PROBLEM DESCRIPTION:
Start at the top of the records below and copy them exactly to the end.

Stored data

[Start of section]

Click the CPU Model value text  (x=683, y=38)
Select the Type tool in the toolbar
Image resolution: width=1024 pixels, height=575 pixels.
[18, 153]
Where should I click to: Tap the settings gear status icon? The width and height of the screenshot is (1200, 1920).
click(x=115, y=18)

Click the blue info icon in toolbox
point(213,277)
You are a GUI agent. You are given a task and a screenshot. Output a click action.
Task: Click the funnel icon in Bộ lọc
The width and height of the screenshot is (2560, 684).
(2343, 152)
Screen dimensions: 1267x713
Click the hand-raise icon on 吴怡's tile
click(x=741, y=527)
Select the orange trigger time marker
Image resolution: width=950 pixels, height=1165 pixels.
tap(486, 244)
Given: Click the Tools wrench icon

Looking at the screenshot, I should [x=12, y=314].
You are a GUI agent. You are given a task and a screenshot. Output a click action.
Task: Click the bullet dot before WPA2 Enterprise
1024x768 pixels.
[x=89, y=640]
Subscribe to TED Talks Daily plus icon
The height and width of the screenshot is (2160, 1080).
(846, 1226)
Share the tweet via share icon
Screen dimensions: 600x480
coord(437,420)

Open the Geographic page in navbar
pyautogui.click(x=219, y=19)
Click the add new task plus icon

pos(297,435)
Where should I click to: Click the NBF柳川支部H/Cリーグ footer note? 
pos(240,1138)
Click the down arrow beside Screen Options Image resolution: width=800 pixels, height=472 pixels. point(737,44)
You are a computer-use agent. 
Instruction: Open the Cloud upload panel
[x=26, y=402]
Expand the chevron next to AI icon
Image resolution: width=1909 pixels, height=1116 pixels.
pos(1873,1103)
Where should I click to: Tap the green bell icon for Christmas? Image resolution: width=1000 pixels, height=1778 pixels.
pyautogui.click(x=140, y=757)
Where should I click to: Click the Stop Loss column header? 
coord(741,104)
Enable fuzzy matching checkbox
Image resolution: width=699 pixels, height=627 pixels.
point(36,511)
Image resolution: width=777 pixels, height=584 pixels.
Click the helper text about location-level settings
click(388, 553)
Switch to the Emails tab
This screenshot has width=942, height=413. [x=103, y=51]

[End of section]

TASK RESULT:
Click the CPU Model value text  (x=683, y=38)
Select the Type tool in the toolbar
Image resolution: width=1024 pixels, height=575 pixels.
[18, 153]
Where should I click to: Tap the settings gear status icon? The width and height of the screenshot is (1200, 1920).
click(x=115, y=18)

Click the blue info icon in toolbox
point(213,277)
You are a GUI agent. You are given a task and a screenshot. Output a click action.
Task: Click the funnel icon in Bộ lọc
The width and height of the screenshot is (2560, 684).
(2343, 152)
Screen dimensions: 1267x713
Click the hand-raise icon on 吴怡's tile
click(x=741, y=527)
Select the orange trigger time marker
Image resolution: width=950 pixels, height=1165 pixels.
tap(486, 244)
Given: Click the Tools wrench icon

Looking at the screenshot, I should [x=12, y=314].
You are a GUI agent. You are given a task and a screenshot. Output a click action.
Task: Click the bullet dot before WPA2 Enterprise
1024x768 pixels.
[x=89, y=640]
Subscribe to TED Talks Daily plus icon
The height and width of the screenshot is (2160, 1080).
(846, 1226)
Share the tweet via share icon
Screen dimensions: 600x480
coord(437,420)

Open the Geographic page in navbar
pyautogui.click(x=219, y=19)
Click the add new task plus icon

pos(297,435)
Where should I click to: Click the NBF柳川支部H/Cリーグ footer note? 
pos(240,1138)
Click the down arrow beside Screen Options Image resolution: width=800 pixels, height=472 pixels. point(737,44)
You are a computer-use agent. 
Instruction: Open the Cloud upload panel
[x=26, y=402]
Expand the chevron next to AI icon
Image resolution: width=1909 pixels, height=1116 pixels.
pos(1873,1103)
Where should I click to: Tap the green bell icon for Christmas? Image resolution: width=1000 pixels, height=1778 pixels.
pyautogui.click(x=140, y=757)
Where should I click to: Click the Stop Loss column header? 
coord(741,104)
Enable fuzzy matching checkbox
Image resolution: width=699 pixels, height=627 pixels.
point(36,511)
Image resolution: width=777 pixels, height=584 pixels.
Click the helper text about location-level settings
click(388, 553)
Switch to the Emails tab
This screenshot has width=942, height=413. [x=103, y=51]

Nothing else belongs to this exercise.